Genes can be edited today as if they were books or newspaper articles. A technology called Crispr-Cas9 allows researchers to edit genomes by altering DNA sequences and modifying gene function. Its many potential applications include correcting genetic defects, treating and preventing the spread of diseases and improving crops.
CRISPR – an acronym for “clustered regularly interspaced short palindromic repeats” – is a family of DNA sequences found in the genomes of organisms such as bacteria and other ingle-celled microorganisms.
This editing process has a wide variety of applications including basic biological research, development of biotechnological products and the treatment of diseases, and the development of the technique was earned the 2020 Nobel Prize in Chemistry by Emmanuelle Charpentier and Jennifer Doudna.
The genome editing tools can be engineered to make extremely well-defined alterations to the intended target on a chromosome where a particular gene or functional element is located. However, one potential complication is that CRISPR editing may lead to other – unintended – genomic changes known as “off-target activity.” When targeting several different sites in the genome, off target activity can lead to translocations, unusual rearrangement of chromosomes and other unintended genomic modifications.

+++++

Using the gene-editing text above, decide whether each statement agrees with it, answering yes or no and quoting the words from the text that decide it. (a) CRISPR sequences are found in the genomes of bacteria. (b) According to the text, translocations from off-target activity arise when a single site in the genome is targeted. (c) Improving crops is listed among the potential uses of Crispr-Cas9.

§ **RECORD EXTRACTS**
+++++

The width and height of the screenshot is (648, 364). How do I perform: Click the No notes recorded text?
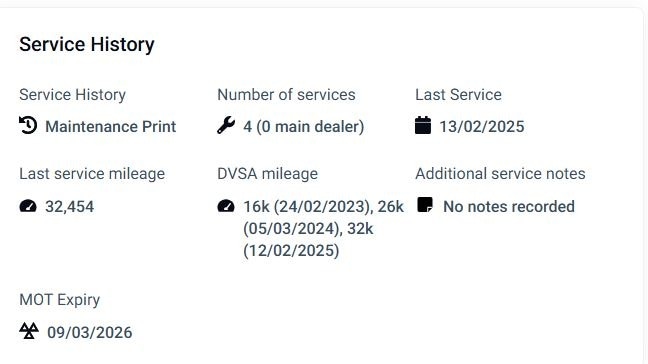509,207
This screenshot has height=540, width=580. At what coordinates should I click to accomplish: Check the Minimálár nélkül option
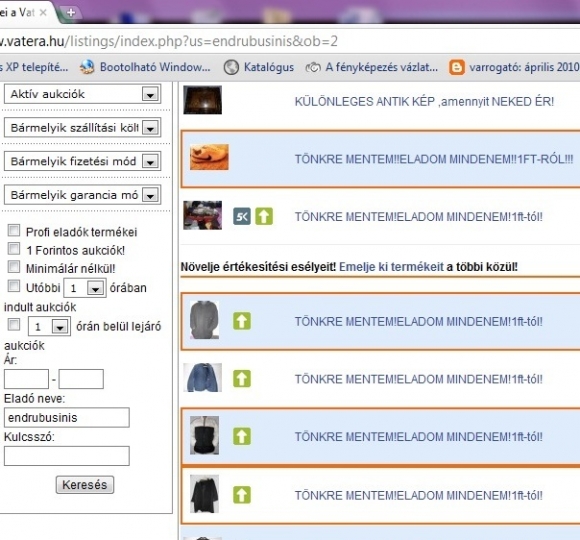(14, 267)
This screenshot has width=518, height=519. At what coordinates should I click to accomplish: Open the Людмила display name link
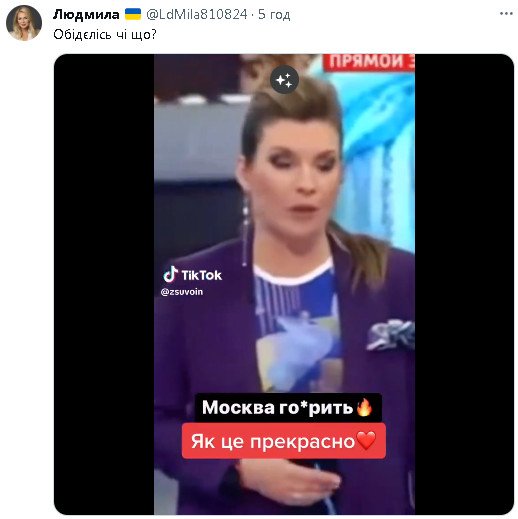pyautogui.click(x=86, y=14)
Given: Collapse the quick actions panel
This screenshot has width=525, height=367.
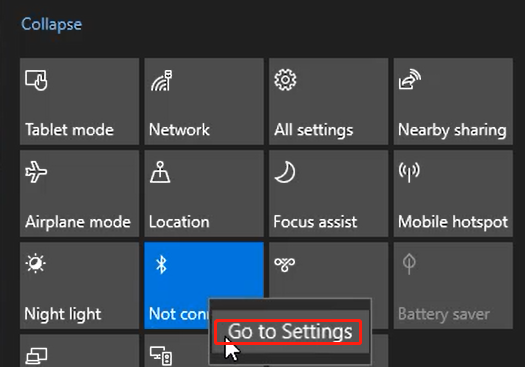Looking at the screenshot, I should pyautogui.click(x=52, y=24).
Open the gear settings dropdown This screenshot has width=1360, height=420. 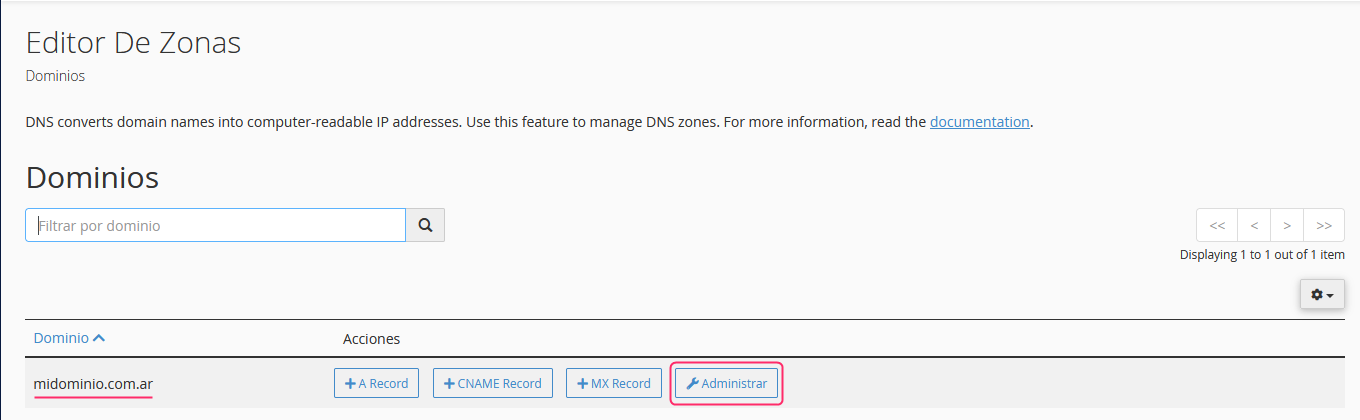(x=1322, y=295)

+++++

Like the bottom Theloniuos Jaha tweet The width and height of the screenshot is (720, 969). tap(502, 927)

+++++

§ **SOLUTION**
(a) Yes: "a family of DNA sequences found in the genomes of organisms such as bacteria"
(b) No: "When targeting several different sites in the genome, off target activity can lead to translocations"
(c) Yes: "Its many potential applications include correcting genetic defects, treating and preventing the spread of diseases and improving crops."